The People’s Trust for Endangered Species (PTES) is calling for volunteers in Sussex to help survey the county’s orchards as part of its nationwide project to promote the conservation of traditional English orchards. Having secured additional funding from Natural England and the Esmée Fairbairn Foundation, PTES now wants to recruit volunteers in Sussex to help complete a vital inventory of traditionally managed orchards.
Photo: Sussex Wildlife Trust
Existing data about the amount of traditional orchard habitat remaining in England is outdated and incomplete. Through a painstaking analysis of aerial photographs, covering 8.5 million hectares of the English countryside, PTES has located over 25000 traditional orchards to date. Over 200 trained volunteers have already taken part, helping to survey the orchards, recording the species, age and condition of the fruit trees.
In East Sussex 260 individual traditional orchards have been identified from aerial photographs, with 689 in West Sussex. PTES is now seeking the help of volunteers to help verify findings from desk research by undertaking a field survey of their local orchards.
Photo: Paul Glendell/Natural England
Over the next year and a half, PTES aims to deliver a comprehensive national inventory in England, due for completion by 2011 that incorporates the condition, age, boundaries and management status of each traditional orchard, which will underpin the conservation of this threatened habitat, and raise awareness about the importance of traditional orchards in the ecological landscape.
Fruit and vines have been grown in the UK since the Roman occupation and traditional orchards represent a much loved part of our British heritage offering a great range of fruit, places of tranquillity and clues to our past culinary tastes and culture. Characteristically, traditional orchards consist of a low density of trees set in semi-natural, mainly herbaceous, vegetation. They are cultivated using low-intensity methods such as the absence of pesticides and the use of grazing animals instead of herbicides and man-made fertilisers.

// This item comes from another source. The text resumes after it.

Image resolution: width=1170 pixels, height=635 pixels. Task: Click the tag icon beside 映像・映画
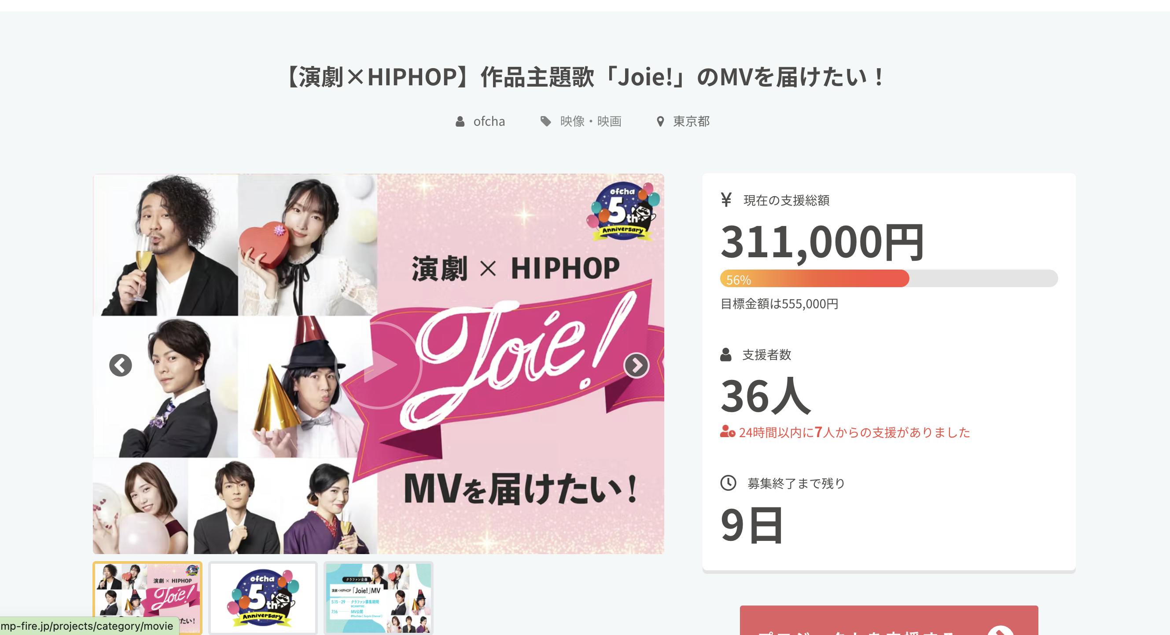pyautogui.click(x=545, y=121)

Traditional orchards are hotspots for biodiversity and support a wide range of species, including many which are rare or scarce, such as the Noble Chafer. These wildlife refuges are becoming increasingly uncommon due to agricultural intensification, pressure from development, and economic competition within a global market and the increase of imported fruits, all of which are putting the already endangered species orchards support under even greater threat.

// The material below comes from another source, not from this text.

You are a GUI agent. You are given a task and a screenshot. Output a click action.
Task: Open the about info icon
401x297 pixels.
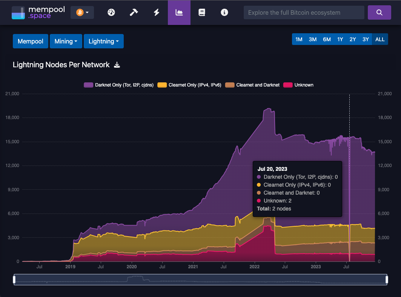224,12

Photo: Hugh Clark/Sussex Wildlife Trust
“Most worryingly of all,” says Anita Burrough, Orchard Project Officer at PTES “is that overall orchards have declined by over 60% in the last 50 years – in some areas habitat has been recorded as declining by between 1-2% per year. With this loss of habitat, we also face losing rare English fruit varieties, traditions, customs and knowledge, in addition to the genetic diversity represented by at least 1800 species that are associated with traditional orchards. Securing the help of volunteers is vital in helping us to make progress with inventorying remaining traditional orchards.”
The traditional orchards project being championed by PTES is part of a wider collaboration of UK conservation organisations and this information will be made available to the Traditional Orchard group and other groups (including birds, bats, lichens and fungi), conservation organisations, policy makers, Local Authority planners and anyone with an interest in traditional orchard habitat.